◆ **Data to examine**
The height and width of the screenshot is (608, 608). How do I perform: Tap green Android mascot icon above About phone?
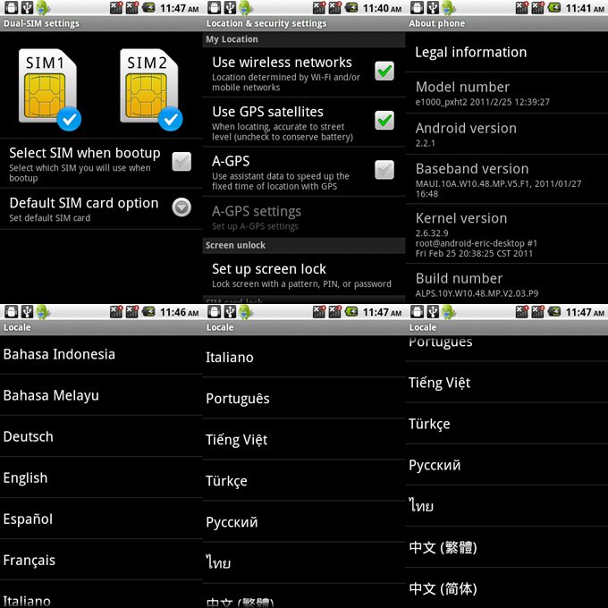pyautogui.click(x=447, y=8)
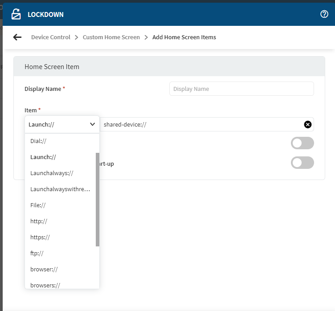Click the Display Name input field
This screenshot has height=311, width=335.
[x=241, y=89]
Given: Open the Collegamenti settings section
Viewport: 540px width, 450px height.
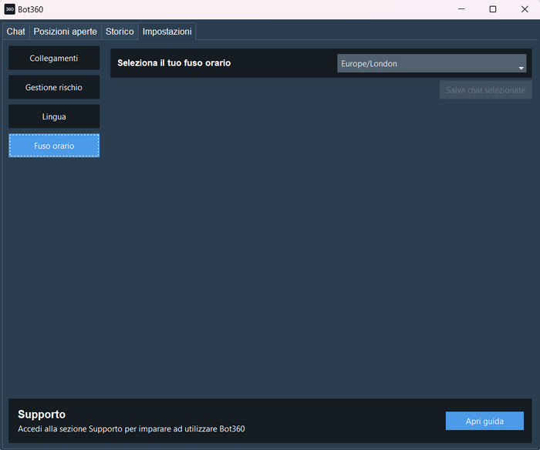Looking at the screenshot, I should click(54, 59).
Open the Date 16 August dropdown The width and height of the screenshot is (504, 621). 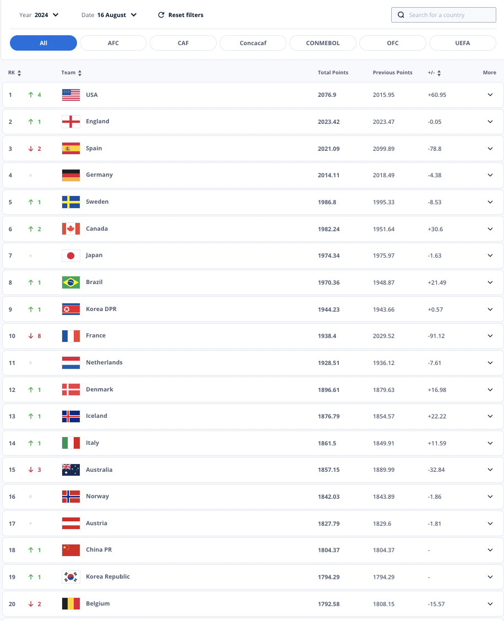[x=109, y=15]
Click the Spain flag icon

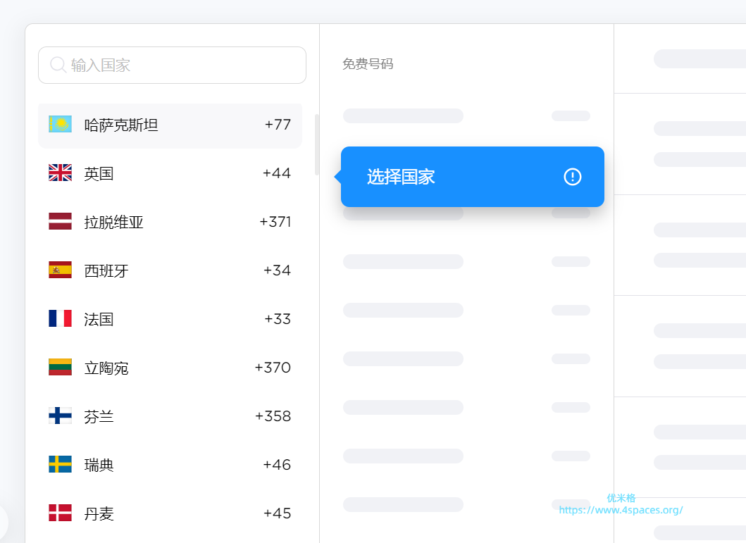point(60,270)
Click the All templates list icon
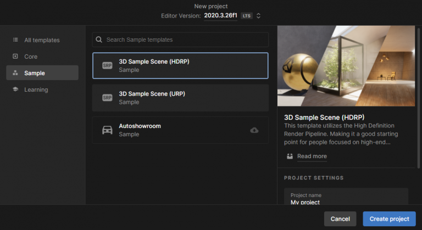Screen dimensions: 422x230 15,40
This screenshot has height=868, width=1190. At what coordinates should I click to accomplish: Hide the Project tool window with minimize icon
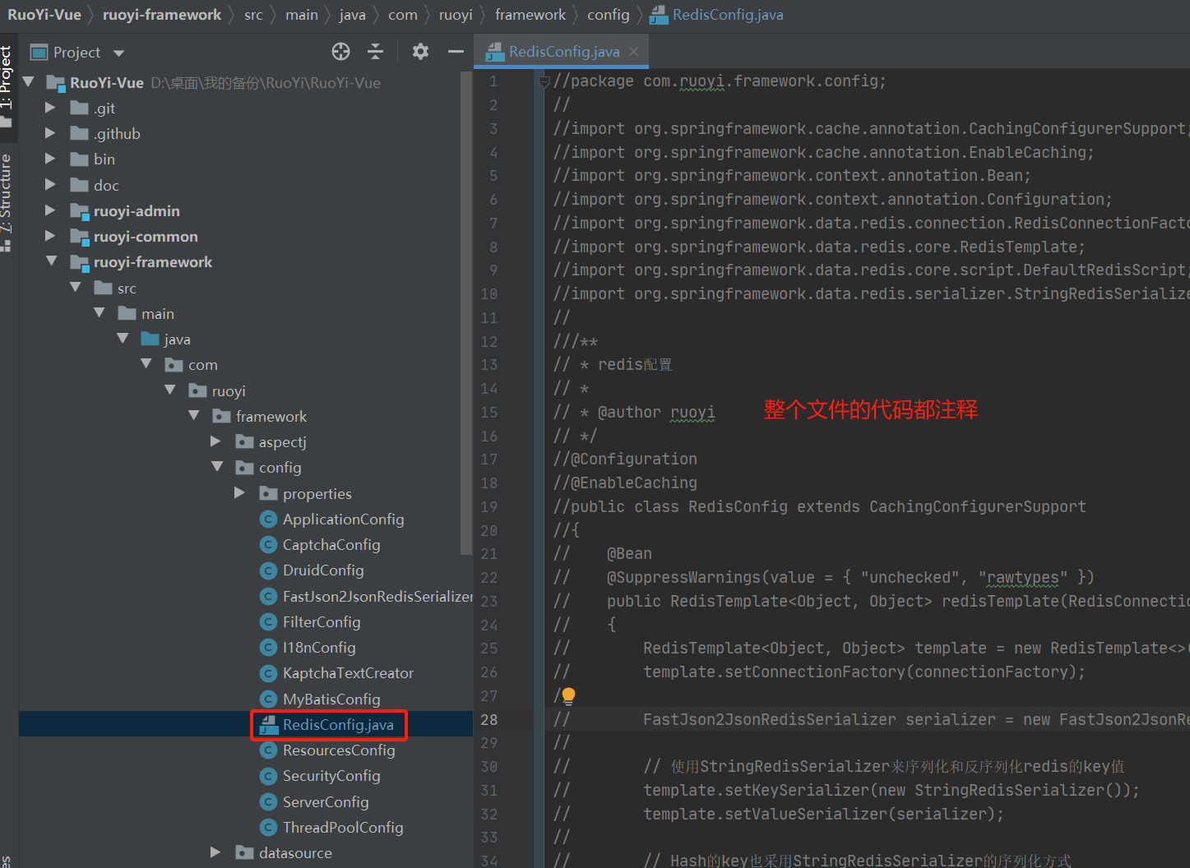pyautogui.click(x=456, y=51)
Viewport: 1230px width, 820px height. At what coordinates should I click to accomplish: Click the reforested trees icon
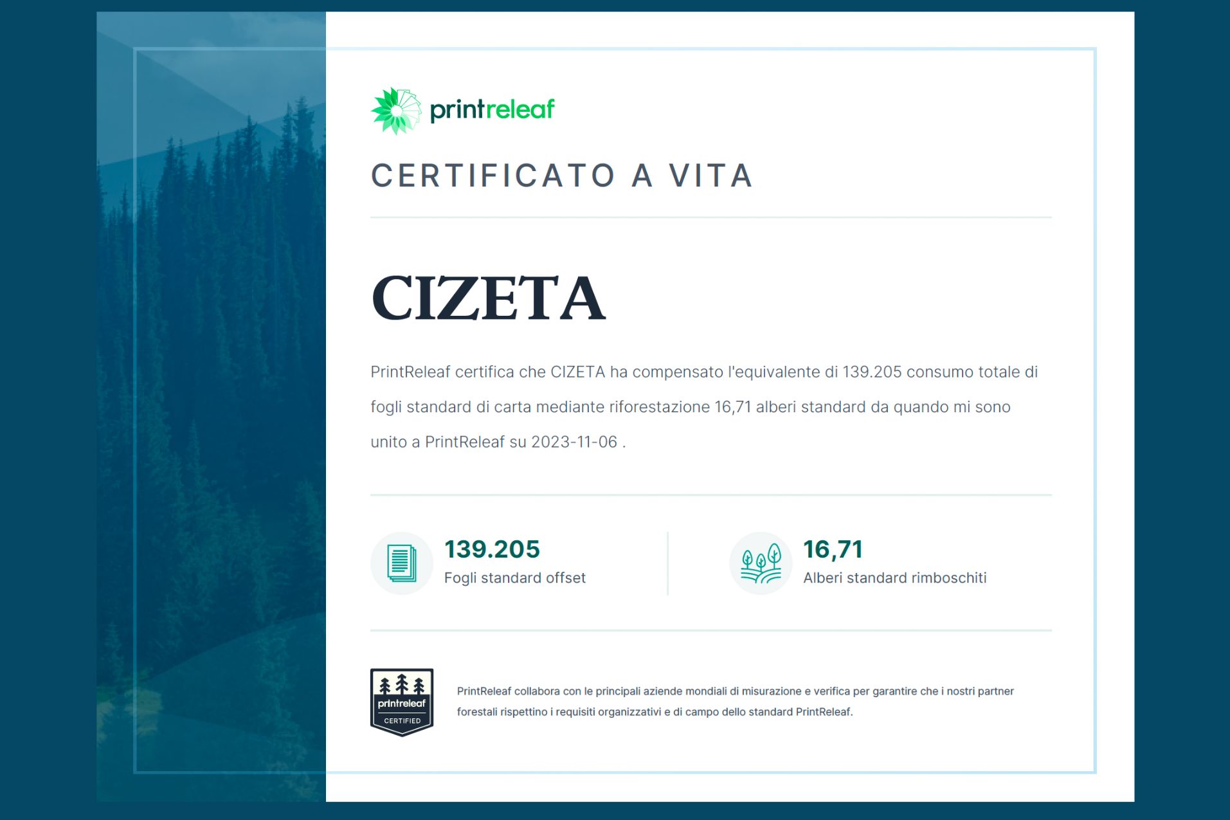761,563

◆ **What the task asks**
Write out the lines of the material from the one containing "Click the Spain flag icon" through the last, exactly and only those. Leave every picture out.

◆ **Written answer**
Click the Spain flag icon

point(60,270)
Click the All templates list icon
Screen dimensions: 422x230 15,40
This screenshot has height=868, width=1190. At what coordinates should I click to accomplish: Hide the Project tool window with minimize icon
pyautogui.click(x=456, y=51)
Viewport: 1230px width, 820px height. At what coordinates should I click to accomplish: Click the reforested trees icon
761,563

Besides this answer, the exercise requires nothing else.